Mi sono sentito catturato da quelle che l'autore stesso ha indicato come vere novità dell'opera e motivi per "arrendersi" di fronte a ciò che stava creando (dall'introduzione di Maria Antonietta Grignani): il linguaggio (nella sua più ampia accezione possibile) che parlano i personaggi e l'aspetto psicologico legato ai nodi irrisolti della biografia di Saba (che l'autore avrebbe dovuto esplicitare per dare corpo allo sviluppo della relazione tra Ernesto e Ilio).
Sono però rimasto affascinato soprattutto dall'intreccio continuo di due piani narrativi.
Nel primo, Saba narratore onnisciente ci rende edotti dell'emotività nascosta dietro fatti e parole dei personaggi e contribuisce a creare lo stridore non spinto tra la sua prosa in italiano e il triestino "lingua viscerale" parlato da Ernesto e dagli altri personaggi al di fuori dei confini della moralità borghese.
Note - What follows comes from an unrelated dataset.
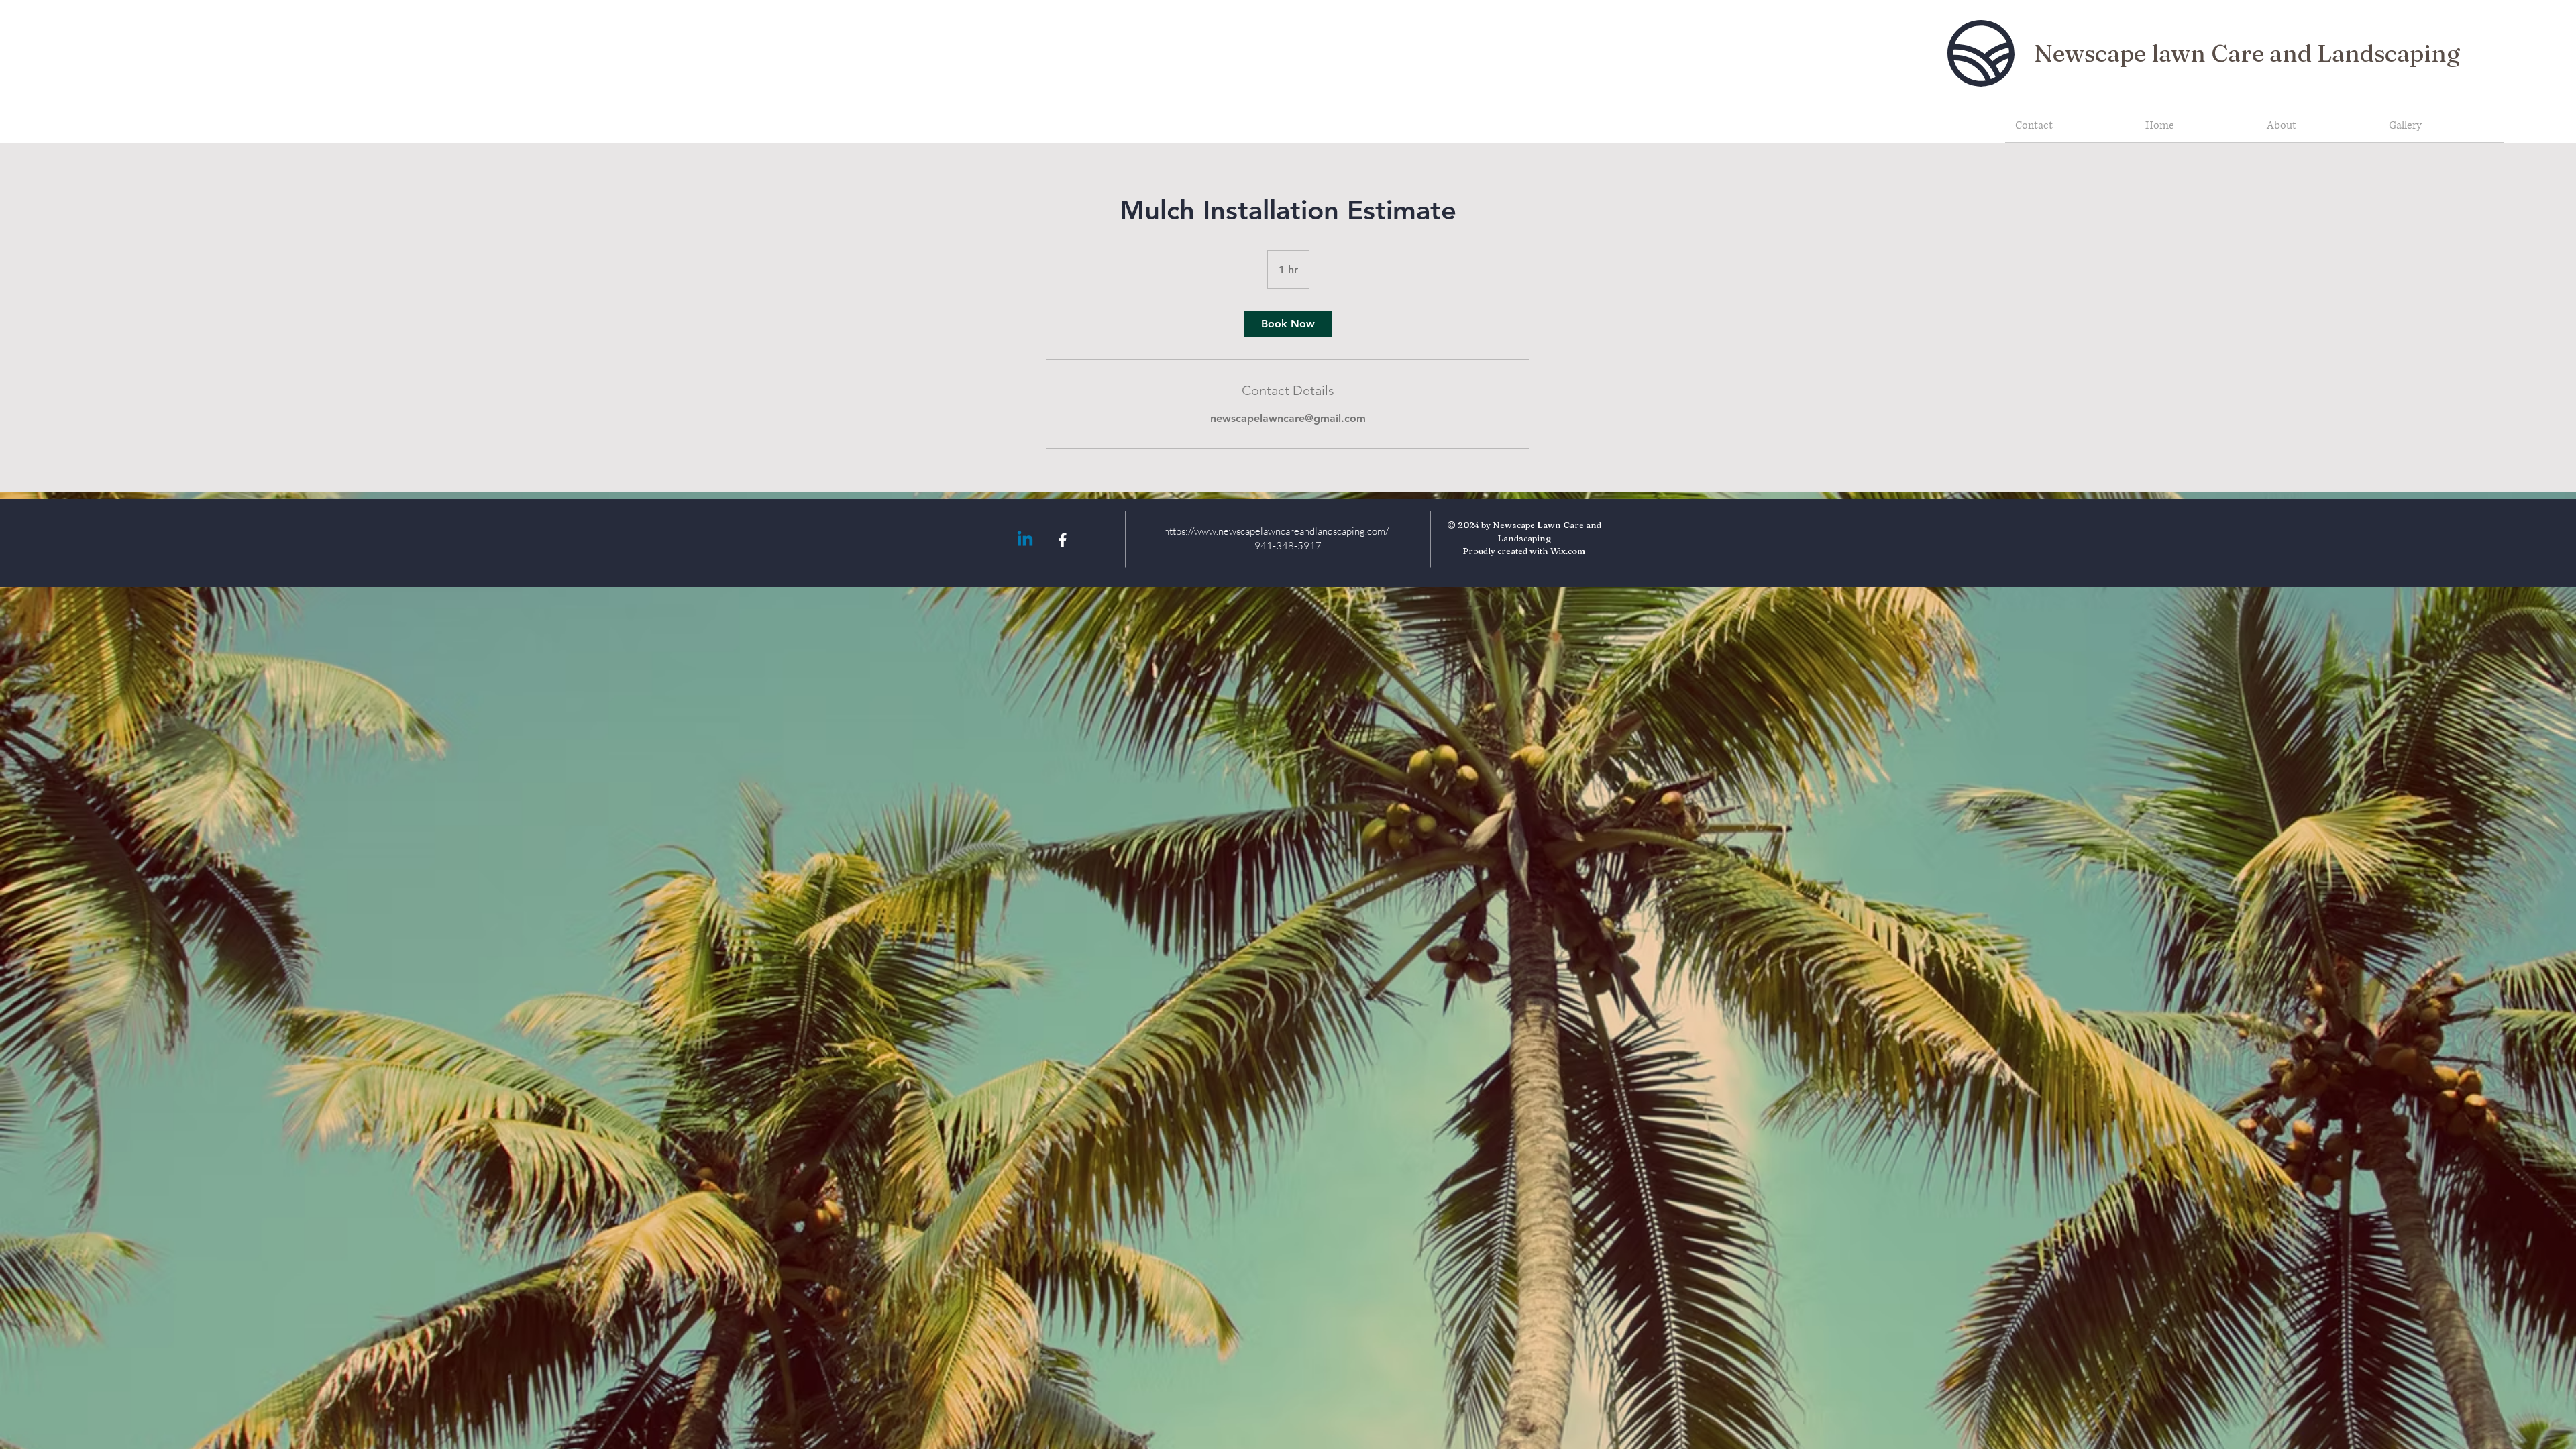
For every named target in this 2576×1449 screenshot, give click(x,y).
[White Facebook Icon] (1062, 540)
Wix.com (1568, 550)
In particolare, grazie a parentesi e incisi, Saba mette spesso a confronto il punto di vista di un Ernesto adolescente (in balia delle scoperte della sua età e della maturazione di convinzioni, talvolta errate perché dettate dall'emotività come nell'episodio della fonte e nell'adorazione di Ilio) con il punto di vista dell'altro protagonista della sequenza (che, generalmente, è diametralmente opposto a quello di Ernesto) o un punto di vista terzo (la realtà dell'intreccio). Di sempre difficile decifrazione per gli essere umani in generale, la realtà (dell'intreccio) "denuncia" la percezione distorta che ne ha Ernesto in quanto essere umano non ancora padrone delle sua sfera emotiva. Il risultato è un ritratto di adolescente senza tempo, il cui tumulto emotivo culmina nella patetica (alla greca) confessione di essere stato con un uomo e con una prostituta rivolta alla madre (per cui il figlio è, e sempre sarà, un "puro colombino" nonostante la tarda adolescenza).
Nel secondo, si rivolge al lettore per tradurre in italiano alcune parole triestine di non immediata comprensione, fornire retroscena, presentare espedienti di narrazione a sostegno dell'intreccio e, in ultimo, alzare bandiera bianca di fronte alla complessità di quanto stava delineandosi ("Questa non è - è chiaro - tutta la storia del giovane Ernesto. [...]. Disgraziatamente, l'autore è troppo vecchio, troppo stanco ed esasperato per sentire in sé la forza di scriverle" [le "almeno altre 100 pagine" ipotetiche con cui far proseguire la storia di Ernesto fino alla conclusione dell'adolescenza]).
Il quinto, e ultimo, capitolo si conclude, infatti, così: "Due ragazzi che, sulle scale del loro maestro di violino, s'intrattengono a parlare dei loro studi, e si stringono, congedandosi, la mano, sarebbe parso, a chiunque l'avesse osservato, un fatto banale della vita d'ogni ora. Invece - per la particolare costellazione sotto cui nacque, e per le sue conseguenze remote - era (ogni altra considerazione a parte) un avvenimento raro, quale può prodursi, sì e no, una volta sola in un secolo e in un solo paese".